Washington gets mixed grades, posting strong marks in human capital, sector diversification, and productivity and innovation. The lone F comes in worker benefit costs. Tax climate gets a C. The methodology is available at the report link.
Seattle Times business columnist Jon Talton writes of the report.
Washington’s overall manufacturing industry health was B-minus this year vs. a C-plus last year. Alaska got an F; Oregon was B-plus, and Idaho B-minus.
The A students overall were Indiana, Illinois, Kansas and South Carolina. To be fair, comparing high-end Washington to otherwise bleeding Kansas is like comparing apples to burning tires. But we should always note the benchmarks.

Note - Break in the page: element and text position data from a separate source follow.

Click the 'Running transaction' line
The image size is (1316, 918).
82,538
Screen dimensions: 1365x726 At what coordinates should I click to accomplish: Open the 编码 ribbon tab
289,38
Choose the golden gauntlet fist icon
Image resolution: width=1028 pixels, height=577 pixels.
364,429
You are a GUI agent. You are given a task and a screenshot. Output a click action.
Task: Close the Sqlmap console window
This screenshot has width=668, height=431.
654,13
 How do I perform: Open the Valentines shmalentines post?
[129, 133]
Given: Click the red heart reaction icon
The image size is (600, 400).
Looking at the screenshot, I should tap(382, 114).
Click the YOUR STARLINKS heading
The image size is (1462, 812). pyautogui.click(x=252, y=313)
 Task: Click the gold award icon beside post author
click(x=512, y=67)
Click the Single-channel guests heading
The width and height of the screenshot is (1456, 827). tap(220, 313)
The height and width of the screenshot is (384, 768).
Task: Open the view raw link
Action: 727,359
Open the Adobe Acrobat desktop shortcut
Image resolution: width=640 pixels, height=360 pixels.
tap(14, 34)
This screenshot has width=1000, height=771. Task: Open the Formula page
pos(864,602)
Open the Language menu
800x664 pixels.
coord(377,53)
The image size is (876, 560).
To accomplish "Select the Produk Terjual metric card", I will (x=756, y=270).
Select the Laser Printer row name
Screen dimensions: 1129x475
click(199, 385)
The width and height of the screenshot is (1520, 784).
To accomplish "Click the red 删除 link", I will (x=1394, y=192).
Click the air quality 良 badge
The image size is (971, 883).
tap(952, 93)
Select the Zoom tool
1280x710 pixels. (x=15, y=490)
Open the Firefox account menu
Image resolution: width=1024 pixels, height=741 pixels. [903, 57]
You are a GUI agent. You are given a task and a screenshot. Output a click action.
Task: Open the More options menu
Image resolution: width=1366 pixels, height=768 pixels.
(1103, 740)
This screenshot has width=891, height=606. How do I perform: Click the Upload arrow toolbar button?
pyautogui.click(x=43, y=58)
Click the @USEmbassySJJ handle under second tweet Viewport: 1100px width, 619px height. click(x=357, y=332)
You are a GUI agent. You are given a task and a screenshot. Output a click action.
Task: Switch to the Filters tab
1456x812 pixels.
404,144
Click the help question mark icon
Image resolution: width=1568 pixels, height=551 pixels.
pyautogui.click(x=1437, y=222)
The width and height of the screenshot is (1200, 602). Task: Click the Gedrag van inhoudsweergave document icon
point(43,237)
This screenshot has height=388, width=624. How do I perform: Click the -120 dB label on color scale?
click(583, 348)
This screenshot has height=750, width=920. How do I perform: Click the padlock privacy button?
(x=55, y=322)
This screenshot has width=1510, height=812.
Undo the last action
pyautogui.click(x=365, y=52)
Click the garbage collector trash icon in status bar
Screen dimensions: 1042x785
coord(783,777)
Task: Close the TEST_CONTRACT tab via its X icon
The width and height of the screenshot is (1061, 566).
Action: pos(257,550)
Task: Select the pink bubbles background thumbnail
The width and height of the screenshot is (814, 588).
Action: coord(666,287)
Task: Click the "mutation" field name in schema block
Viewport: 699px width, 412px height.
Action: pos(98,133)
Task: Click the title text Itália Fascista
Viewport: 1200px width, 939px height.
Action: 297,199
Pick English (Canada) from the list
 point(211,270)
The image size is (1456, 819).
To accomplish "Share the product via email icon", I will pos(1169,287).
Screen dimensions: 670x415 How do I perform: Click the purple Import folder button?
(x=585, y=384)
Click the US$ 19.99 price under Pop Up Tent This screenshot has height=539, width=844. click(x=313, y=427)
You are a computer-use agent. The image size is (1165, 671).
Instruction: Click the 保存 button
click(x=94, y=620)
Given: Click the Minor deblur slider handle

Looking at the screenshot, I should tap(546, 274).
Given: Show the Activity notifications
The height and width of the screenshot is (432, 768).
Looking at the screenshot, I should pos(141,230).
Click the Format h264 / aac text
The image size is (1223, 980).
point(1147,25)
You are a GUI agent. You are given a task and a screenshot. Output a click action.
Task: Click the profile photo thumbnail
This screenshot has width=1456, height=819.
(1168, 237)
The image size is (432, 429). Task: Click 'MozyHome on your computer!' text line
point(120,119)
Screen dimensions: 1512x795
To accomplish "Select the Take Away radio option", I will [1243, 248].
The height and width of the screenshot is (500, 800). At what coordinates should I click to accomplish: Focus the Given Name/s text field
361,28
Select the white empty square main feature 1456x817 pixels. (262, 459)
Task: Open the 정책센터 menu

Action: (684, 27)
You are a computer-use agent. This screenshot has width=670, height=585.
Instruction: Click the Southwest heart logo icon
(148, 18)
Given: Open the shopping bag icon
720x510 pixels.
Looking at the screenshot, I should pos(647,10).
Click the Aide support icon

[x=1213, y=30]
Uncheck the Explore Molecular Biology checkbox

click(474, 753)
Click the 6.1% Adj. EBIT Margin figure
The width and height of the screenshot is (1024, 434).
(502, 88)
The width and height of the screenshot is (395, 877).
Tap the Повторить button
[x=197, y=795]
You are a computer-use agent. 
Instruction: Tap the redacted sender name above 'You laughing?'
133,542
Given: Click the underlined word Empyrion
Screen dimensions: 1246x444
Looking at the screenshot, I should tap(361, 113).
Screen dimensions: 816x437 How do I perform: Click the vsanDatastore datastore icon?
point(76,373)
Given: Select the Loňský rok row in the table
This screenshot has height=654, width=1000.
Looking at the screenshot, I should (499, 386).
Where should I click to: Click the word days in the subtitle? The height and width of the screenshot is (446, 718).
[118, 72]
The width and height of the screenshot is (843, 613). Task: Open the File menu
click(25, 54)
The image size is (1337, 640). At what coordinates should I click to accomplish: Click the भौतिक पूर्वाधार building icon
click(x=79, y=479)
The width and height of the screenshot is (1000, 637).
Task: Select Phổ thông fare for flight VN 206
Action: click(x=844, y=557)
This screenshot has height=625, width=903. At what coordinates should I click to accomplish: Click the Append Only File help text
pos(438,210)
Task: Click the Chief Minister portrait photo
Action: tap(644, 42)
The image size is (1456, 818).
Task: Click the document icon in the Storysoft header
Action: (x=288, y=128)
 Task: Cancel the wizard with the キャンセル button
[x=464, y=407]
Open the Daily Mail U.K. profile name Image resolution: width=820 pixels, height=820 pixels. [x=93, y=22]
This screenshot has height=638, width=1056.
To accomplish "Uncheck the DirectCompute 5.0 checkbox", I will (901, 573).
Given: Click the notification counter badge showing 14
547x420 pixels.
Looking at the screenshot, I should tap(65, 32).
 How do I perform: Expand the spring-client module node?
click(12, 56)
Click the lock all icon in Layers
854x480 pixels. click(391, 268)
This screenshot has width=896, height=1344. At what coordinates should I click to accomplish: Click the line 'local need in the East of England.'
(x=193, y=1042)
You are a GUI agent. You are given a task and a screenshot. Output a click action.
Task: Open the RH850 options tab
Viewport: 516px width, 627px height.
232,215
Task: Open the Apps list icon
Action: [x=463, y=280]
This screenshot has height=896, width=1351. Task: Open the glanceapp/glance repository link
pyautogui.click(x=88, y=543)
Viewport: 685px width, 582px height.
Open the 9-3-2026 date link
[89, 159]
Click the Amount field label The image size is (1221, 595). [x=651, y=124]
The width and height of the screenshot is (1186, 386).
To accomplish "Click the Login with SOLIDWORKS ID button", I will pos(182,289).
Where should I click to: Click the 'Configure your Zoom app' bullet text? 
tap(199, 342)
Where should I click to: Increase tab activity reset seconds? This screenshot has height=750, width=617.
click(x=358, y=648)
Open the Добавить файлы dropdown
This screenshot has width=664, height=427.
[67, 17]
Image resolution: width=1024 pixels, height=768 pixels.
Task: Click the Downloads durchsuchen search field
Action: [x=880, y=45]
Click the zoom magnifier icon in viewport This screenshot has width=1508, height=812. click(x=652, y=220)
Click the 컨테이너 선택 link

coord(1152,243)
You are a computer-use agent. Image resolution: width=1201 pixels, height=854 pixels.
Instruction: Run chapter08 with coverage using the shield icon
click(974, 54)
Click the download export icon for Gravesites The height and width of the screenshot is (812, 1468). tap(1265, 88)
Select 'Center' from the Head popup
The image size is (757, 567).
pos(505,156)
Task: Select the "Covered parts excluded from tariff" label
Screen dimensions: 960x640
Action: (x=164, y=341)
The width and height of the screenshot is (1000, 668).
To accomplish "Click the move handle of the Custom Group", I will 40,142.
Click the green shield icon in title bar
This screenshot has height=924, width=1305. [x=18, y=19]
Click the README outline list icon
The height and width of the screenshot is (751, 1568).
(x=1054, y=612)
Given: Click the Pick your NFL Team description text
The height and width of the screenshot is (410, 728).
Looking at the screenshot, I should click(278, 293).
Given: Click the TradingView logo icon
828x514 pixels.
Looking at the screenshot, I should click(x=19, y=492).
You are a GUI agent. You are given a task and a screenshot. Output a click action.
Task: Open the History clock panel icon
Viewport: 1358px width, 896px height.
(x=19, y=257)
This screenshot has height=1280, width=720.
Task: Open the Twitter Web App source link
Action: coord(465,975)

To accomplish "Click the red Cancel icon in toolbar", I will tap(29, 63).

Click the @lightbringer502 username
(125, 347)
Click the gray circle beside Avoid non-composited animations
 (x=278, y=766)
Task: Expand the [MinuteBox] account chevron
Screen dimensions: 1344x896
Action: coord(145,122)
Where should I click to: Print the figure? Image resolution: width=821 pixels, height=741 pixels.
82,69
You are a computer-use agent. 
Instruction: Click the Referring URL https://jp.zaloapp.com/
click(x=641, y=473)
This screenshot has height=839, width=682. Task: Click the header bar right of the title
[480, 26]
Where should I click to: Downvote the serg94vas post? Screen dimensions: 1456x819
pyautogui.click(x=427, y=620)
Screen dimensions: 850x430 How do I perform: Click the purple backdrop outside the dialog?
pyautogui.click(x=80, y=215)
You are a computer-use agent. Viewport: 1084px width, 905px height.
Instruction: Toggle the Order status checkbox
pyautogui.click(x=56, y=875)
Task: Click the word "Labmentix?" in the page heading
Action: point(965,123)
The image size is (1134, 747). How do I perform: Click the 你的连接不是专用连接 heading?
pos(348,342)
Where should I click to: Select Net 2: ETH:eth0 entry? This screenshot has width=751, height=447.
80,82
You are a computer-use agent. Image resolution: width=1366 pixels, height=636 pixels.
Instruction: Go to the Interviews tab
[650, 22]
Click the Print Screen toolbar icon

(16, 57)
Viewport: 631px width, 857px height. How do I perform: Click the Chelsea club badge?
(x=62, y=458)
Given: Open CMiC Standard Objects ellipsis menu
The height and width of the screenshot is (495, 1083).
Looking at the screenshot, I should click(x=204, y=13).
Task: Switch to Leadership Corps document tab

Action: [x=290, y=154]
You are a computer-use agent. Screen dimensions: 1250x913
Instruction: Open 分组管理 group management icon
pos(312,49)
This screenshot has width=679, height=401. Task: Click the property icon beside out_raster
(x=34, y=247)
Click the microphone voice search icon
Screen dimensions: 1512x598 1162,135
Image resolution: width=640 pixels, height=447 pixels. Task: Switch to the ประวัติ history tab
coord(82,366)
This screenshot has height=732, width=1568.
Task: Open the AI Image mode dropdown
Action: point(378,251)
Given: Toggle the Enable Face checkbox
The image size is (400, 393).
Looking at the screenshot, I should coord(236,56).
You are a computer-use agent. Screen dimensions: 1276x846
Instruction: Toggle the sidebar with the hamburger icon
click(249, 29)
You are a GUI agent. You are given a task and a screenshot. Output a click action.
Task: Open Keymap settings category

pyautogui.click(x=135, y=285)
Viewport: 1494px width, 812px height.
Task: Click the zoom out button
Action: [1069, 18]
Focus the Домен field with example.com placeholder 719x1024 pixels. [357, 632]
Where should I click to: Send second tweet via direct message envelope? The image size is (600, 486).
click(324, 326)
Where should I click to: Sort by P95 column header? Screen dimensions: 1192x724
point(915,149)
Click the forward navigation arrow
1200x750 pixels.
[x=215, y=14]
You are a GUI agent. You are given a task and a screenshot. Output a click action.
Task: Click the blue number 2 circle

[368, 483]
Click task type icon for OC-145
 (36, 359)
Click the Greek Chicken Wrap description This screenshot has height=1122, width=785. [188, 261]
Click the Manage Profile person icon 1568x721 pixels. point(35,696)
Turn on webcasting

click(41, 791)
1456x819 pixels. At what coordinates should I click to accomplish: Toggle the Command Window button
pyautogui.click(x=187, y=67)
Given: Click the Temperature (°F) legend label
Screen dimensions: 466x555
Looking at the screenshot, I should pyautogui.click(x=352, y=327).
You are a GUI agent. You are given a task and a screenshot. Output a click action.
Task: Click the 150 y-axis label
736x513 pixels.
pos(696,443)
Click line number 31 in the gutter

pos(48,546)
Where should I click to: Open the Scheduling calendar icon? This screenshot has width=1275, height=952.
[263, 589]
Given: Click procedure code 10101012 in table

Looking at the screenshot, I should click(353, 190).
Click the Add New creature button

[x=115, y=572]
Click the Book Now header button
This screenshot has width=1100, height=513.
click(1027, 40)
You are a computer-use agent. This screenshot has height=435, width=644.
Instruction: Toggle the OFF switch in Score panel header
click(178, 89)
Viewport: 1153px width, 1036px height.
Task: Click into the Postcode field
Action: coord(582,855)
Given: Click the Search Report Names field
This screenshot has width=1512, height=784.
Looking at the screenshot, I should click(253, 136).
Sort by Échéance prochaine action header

Talton goes on to mention a recent state report.
The state Legislature’s Joint Committee on the Economic Resilience of Maritime and Manufacturing in Washington has been studying these issues for two years. Its final report is now out — you can read it here.
In addition to calling for streamlined permitting, better connect between training and job needs, and improving freight movement, the report urges tighter cooperation between local and state jurisdictions. The goal is to produce a strategic plan for the next five years.
Our roadmap to shared prosperity similarly emphasizes regulatory streamlining, job training and education, and freight mobility. The Ball State – Conexus report and the Legislature’s Joint Committee report both make worthwhile contributions to our understanding of the health of the some of the state’s core industrial sectors, reinforcing the information we provide in the Opportunity Scorecard.